- _EXERCISE DIRECTIONS_: Extract every line of the material below that contains the string "Viewport".

- _DATA SECTION_:
.....

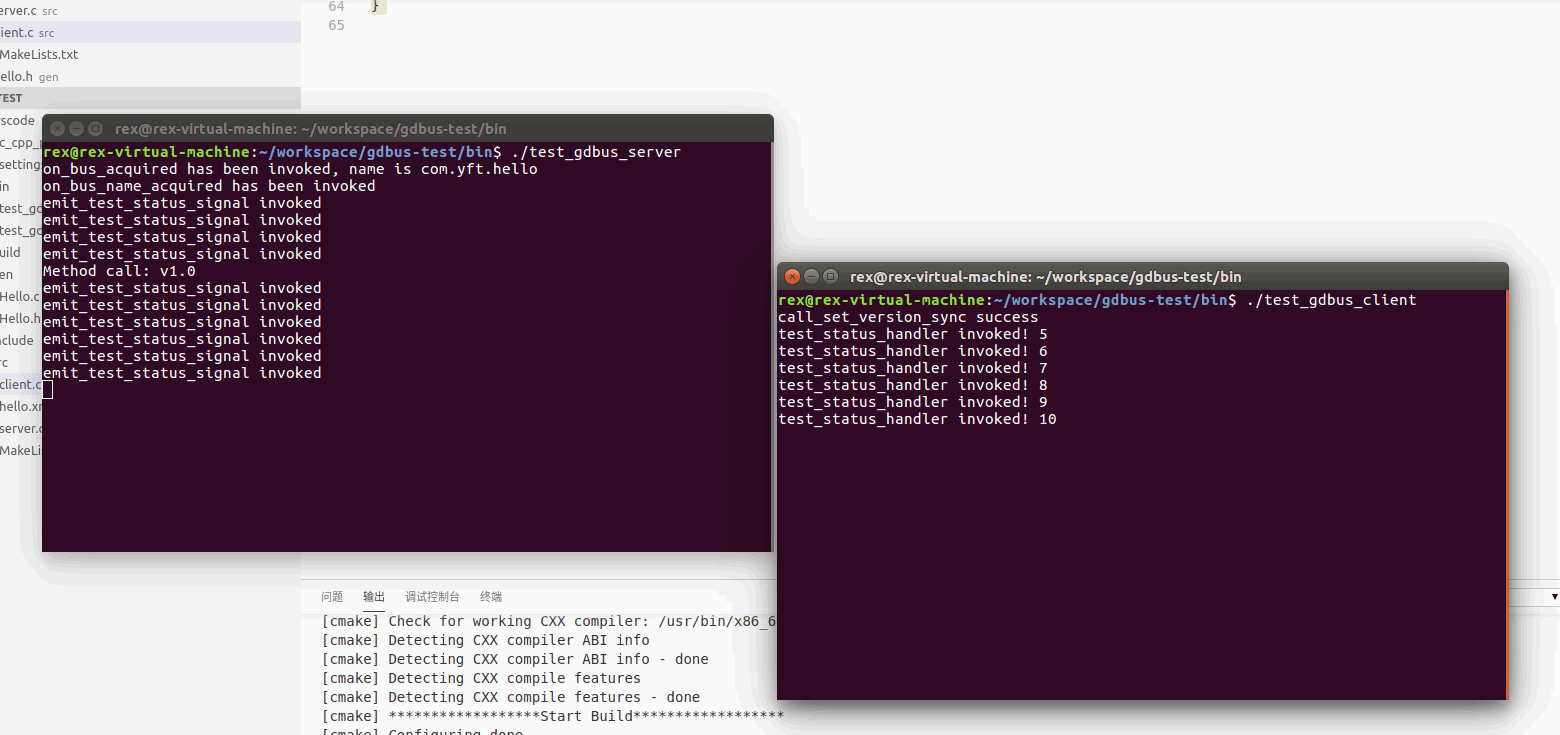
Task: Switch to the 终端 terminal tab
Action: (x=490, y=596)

.....

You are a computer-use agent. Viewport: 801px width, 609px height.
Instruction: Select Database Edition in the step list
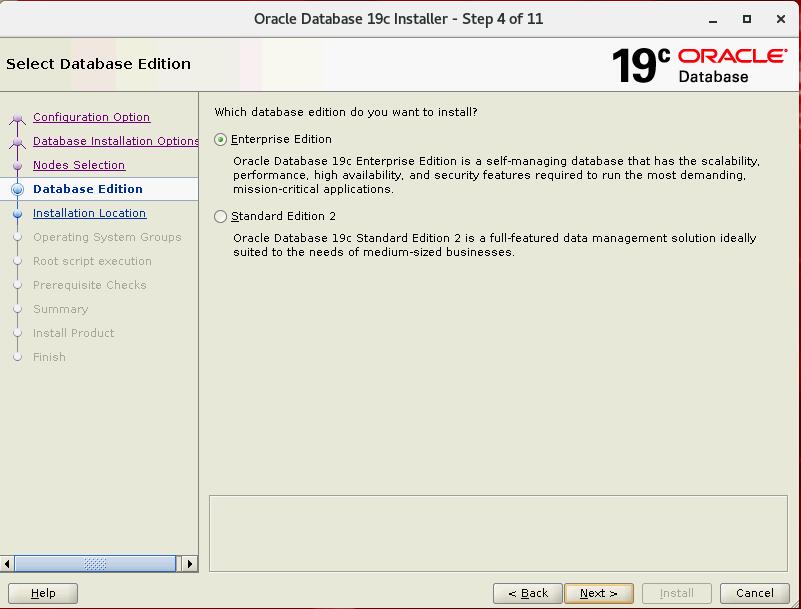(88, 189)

.....

- _COMPLETE RESPONSE_:
You are a computer-use agent. Viewport: 801px width, 609px height.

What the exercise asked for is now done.